Given exercise A: In the book description below, what happens to listening to the gods, to the world around us, and to one another in the classroom, and under what condition?

— Start Reading text —

If rhetoric is the art of speaking, who is listening? In Being-Moved, Daniel M. Gross provides an answer, showing when and where the art of speaking parted ways with the art of listening – and what happens when they intersect once again. Much in the history of rhetoric must be rethought along the way. And much of this rethinking pivots around Martin Heidegger’s early lectures on Aristotle’s Rhetoric where his famous topic, Being, gives way to being-moved. The results, Gross goes on to show, are profound. Listening to the gods, listening to the world around us, and even listening to one another in the classroom – all of these experiences become different when rhetoric is reoriented from the voice to the ear.

About the Author

Daniel M. Gross is Professor of English and Affiliated Faculty in the Critical Theory Emphasis at UC Irvine, where he is also Campus Writing & Communication Coordinator. He is the author or coeditor of six books, including The Secret History of Emotion: From Aristotle's Rhetoric to Modern Brain Science.

— End Reading text —
— Start Extracted material —

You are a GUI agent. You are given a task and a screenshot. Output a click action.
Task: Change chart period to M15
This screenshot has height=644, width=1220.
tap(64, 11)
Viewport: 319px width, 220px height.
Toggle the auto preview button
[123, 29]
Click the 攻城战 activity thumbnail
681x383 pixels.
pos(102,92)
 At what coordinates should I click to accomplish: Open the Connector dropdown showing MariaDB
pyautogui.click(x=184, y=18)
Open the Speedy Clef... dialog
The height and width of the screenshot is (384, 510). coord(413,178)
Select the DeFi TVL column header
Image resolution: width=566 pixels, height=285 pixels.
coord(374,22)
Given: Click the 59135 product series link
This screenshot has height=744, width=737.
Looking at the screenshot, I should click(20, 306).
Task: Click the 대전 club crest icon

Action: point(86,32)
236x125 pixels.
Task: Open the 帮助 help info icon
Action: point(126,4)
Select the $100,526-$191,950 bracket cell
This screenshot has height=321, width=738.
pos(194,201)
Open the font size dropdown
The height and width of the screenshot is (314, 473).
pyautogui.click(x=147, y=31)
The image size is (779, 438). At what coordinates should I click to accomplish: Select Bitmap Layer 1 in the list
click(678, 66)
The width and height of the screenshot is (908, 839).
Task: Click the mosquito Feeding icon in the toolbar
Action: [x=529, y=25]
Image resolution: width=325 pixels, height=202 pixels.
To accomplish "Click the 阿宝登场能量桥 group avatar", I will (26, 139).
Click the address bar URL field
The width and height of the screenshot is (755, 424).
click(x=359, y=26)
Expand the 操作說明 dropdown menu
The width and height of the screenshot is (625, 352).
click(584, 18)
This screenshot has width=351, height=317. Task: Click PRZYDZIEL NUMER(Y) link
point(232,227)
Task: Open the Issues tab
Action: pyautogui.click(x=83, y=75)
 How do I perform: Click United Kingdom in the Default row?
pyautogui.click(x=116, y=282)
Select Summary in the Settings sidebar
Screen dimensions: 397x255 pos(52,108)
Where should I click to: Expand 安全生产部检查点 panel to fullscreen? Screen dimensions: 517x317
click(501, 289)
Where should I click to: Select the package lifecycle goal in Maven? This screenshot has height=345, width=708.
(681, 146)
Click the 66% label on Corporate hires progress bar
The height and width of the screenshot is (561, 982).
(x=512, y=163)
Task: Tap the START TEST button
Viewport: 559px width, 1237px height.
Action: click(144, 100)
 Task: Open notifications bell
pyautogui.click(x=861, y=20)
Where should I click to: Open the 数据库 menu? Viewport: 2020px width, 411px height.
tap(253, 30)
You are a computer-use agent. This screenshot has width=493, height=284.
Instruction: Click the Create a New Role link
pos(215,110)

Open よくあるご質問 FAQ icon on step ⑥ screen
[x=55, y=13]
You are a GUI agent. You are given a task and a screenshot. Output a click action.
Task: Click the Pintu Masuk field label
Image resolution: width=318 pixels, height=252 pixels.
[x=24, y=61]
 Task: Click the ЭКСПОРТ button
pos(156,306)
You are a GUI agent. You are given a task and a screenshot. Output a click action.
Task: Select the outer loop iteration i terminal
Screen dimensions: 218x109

— End Extracted material —

Given exercise B: Please extract from the rows above the lines starting with the line that contains "Open the font size dropdown" and going on through the line that contains "pyautogui.click(x=147, y=31)".

Worked answer A: All of these experiences become different when rhetoric is reoriented from the voice to the ear.

Worked answer B:
Open the font size dropdown
The height and width of the screenshot is (314, 473).
pyautogui.click(x=147, y=31)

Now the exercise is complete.